Roxas managed to raise the money through donations, and they had the machine prefabricated, using electricity instead of the recommended LPG to run it. They were worried about its slow drying rate at first, until a friend introduced them to an LPG manufacturer, who offered to sponsor a tank that they could use to experiment on. Because of this, they were able to adjust their specifications, “And that’s when it took off,” Roxas said. “It performed as expected according to our needs.”
The dryer came in handy during the next rainy season, when many farmers lined up to use the dryer. The demand was so big, they weren’t able to service all of them. “We were able to service about a hundred or hundred sixty sacks, but not all,” he shared.
A dealer expressed regret at not asking to have one built as well. Roxas said he was free to copy the Project Payo dryer. “I don’t own the patent, I don’t own the design, it’s a free design,” he said. Roxas counts the project a success because “the farmers accepted it because it’s low cost and [using it] is not heavy on the pocket for them.”
This is only one story that I’ve encountered where the subject used available, free local sources as the backbone to a successful agricultural project.

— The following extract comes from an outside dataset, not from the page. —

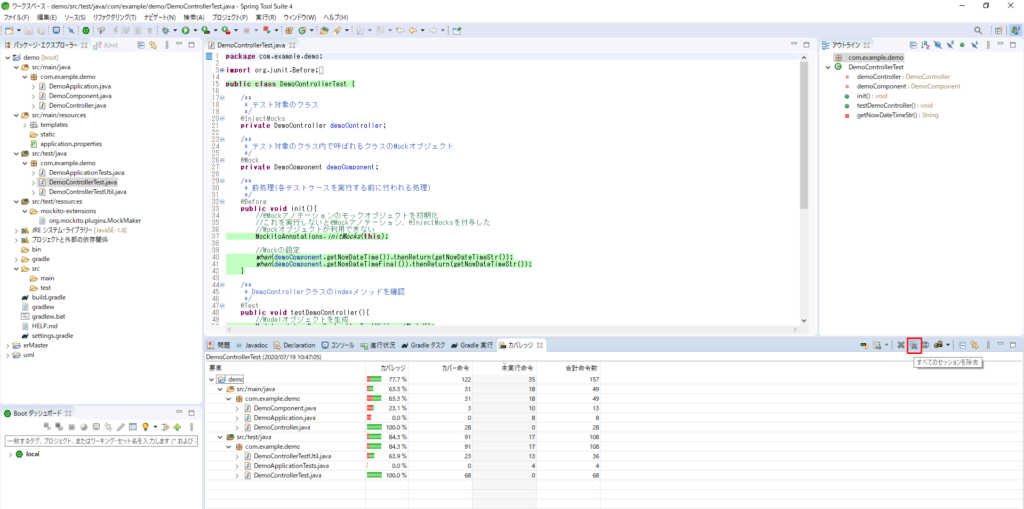Click the Remove All Sessions icon in Coverage view

pos(913,345)
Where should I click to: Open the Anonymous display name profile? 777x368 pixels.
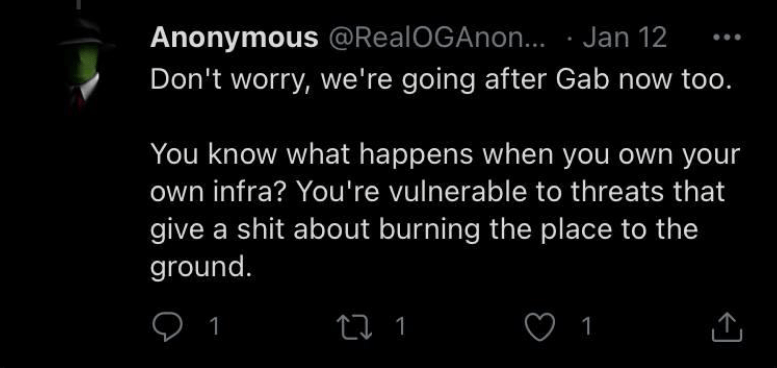(234, 38)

Another one would be Lionheart Farms (LF) in Rizal, Palawan. LF grows and works with Indigenous Peoples in the area to grow coconut trees, whose harvests are turned into different products that are mostly sold overseas.

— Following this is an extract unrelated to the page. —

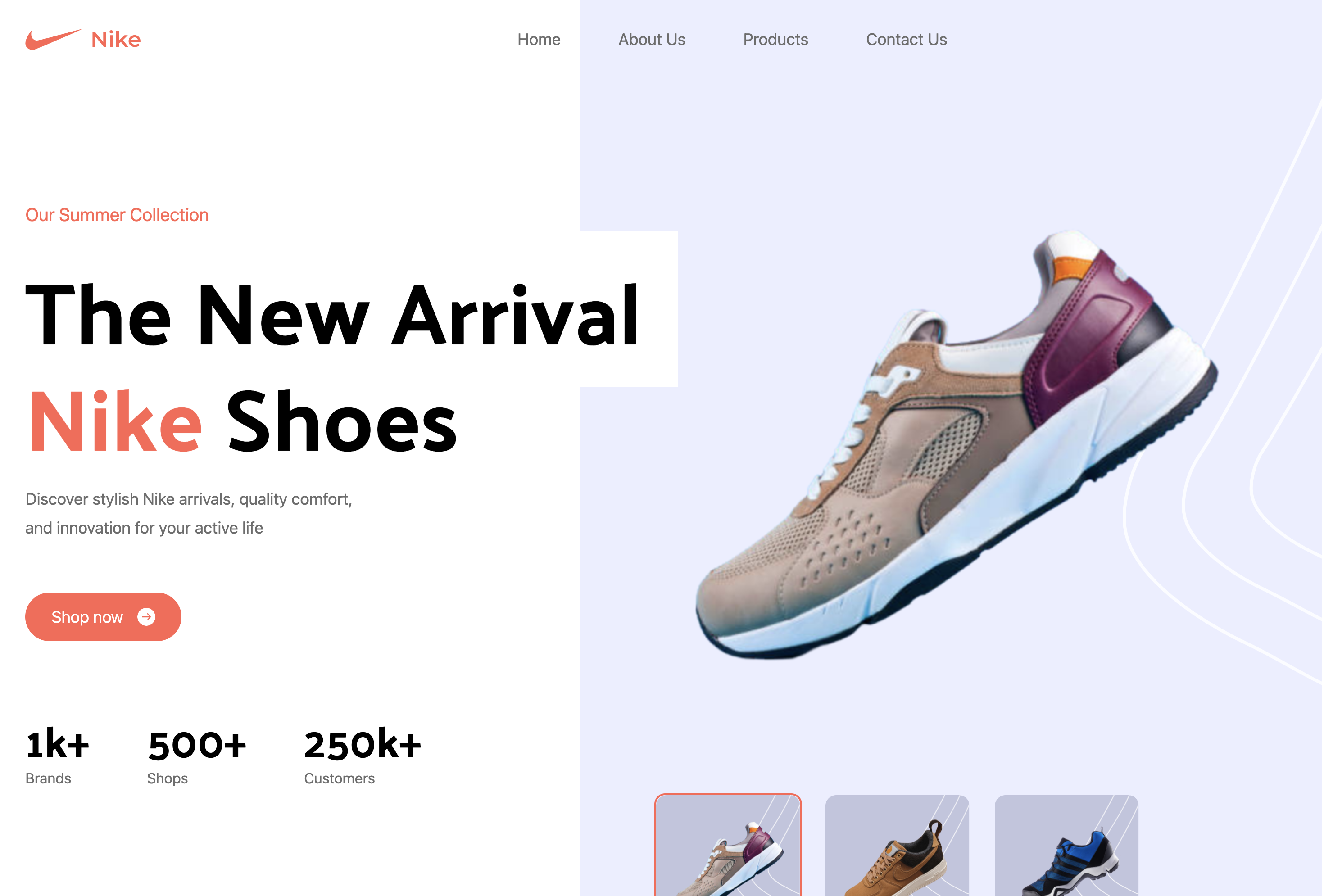Click the Shoes word in headline
1324x896 pixels.
[342, 421]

When LF co-founder and President Christian Eyde Moeller was looking for up-to-date research and literature on coconut cultivation practices, they realized that they didn’t need to go further than the Philippine Coconut Authority. “We quite quickly found out that all we had to do was simply look at established research and all the answers were there already,” Moeller said in the article. “What we have done is adaptive science. You take existing established science research that’s available and you modify it and adapt it to the specific situation.”
Because of red tape, perpetual lack of funding, and other systematic ills experienced by many of our institutions, not to mention good old colonial mentality that pervades almost, if not all sectors of Philippine society, there is a tendency to think of foreign research, development, and products as better than those found in the Philippines. These two examples show that this is not always the case, particularly in relation to subjects related to common experiences in the Philippines.
May these two anecdotes remind us that as tempting and cool as it is to pick what’s new, expensive, flashy, and foreign, it is more prudent, and if done properly, more efficient and appropriate, to look for research and resources locally. Our many educational and research institutions have numerous published works that cater specifically to Philippine conditions. It may not seem as sexy as using a foreign study or brand spanking new technology, but it’s more likely to already fit local needs and solve local problems.
Let’s stop thinking that foreign or high tech is better than local and low cost and start looking at what our own agricultural institutions have to offer. As these two examples show, sometimes, the best answer can be found right in our own backyard.